The Mitsubishi Galant VR-4 (Viscous Realtime 4WD) was the range-topping version of Mitsubishi Motors' Galant model, available in the sixth (1987–1992), seventh (1992–1996) and eighth (1996–2002) generations of the vehicle. Originally introduced to comply with the new Group A regulations of the World Rally Championship, it was soon superseded as Mitsubishi's competition vehicle by the Lancer Evolution, and subsequently developed into a high-performance showcase of the company's technology.

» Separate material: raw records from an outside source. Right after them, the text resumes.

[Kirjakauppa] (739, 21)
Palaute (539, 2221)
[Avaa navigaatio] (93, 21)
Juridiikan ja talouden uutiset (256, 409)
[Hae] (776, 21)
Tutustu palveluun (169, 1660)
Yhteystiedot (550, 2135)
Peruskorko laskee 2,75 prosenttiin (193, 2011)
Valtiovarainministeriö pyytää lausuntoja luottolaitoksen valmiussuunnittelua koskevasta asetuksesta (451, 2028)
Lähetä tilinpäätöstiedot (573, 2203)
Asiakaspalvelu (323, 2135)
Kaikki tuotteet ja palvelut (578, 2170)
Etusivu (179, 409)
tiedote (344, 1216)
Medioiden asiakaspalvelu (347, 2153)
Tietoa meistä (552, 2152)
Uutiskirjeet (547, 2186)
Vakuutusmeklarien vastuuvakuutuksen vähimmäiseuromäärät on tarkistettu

==Background and competition history==
Throughout the 1970s and 1980s, Mitsubishi Motors Corporation (MMC) sought to improve its image through the established path of participation in motorsport. The Lancer 1600 GSR and Pajero/Montero/Shogun both achieved great success in rallying and rally raid events, and eventually the company planned an attempt on the Group B class of the World Rally Championship with a four-wheel drive version of its Starion coupé. However, the class was outlawed following several fatal accidents in 1985 and '86, and Mitsubishi was forced to reassess its approach. It instead homologated the recently introduced sixth generation of its Galant sedan for the Group A class, using the mechanical underpinnings from its aborted Starion prototype. Between 1988 and '92, it was campaigned by the official factory outfit, Mitsubishi Ralliart Europe, winning three events in the hands of Mikael Ericsson (1989 1000 Lakes Rally), Pentti Airikkala (1989 Lombard RAC Rally) and Kenneth Eriksson (1991 Swedish Rally). It was also driven to outright victory in the Asia-Pacific Rally Championships by Kenjiro Shinozuka (1988) and Ross Dunkerton (1991–92), and the American National GT Championship (1992) by Tim O'Neil.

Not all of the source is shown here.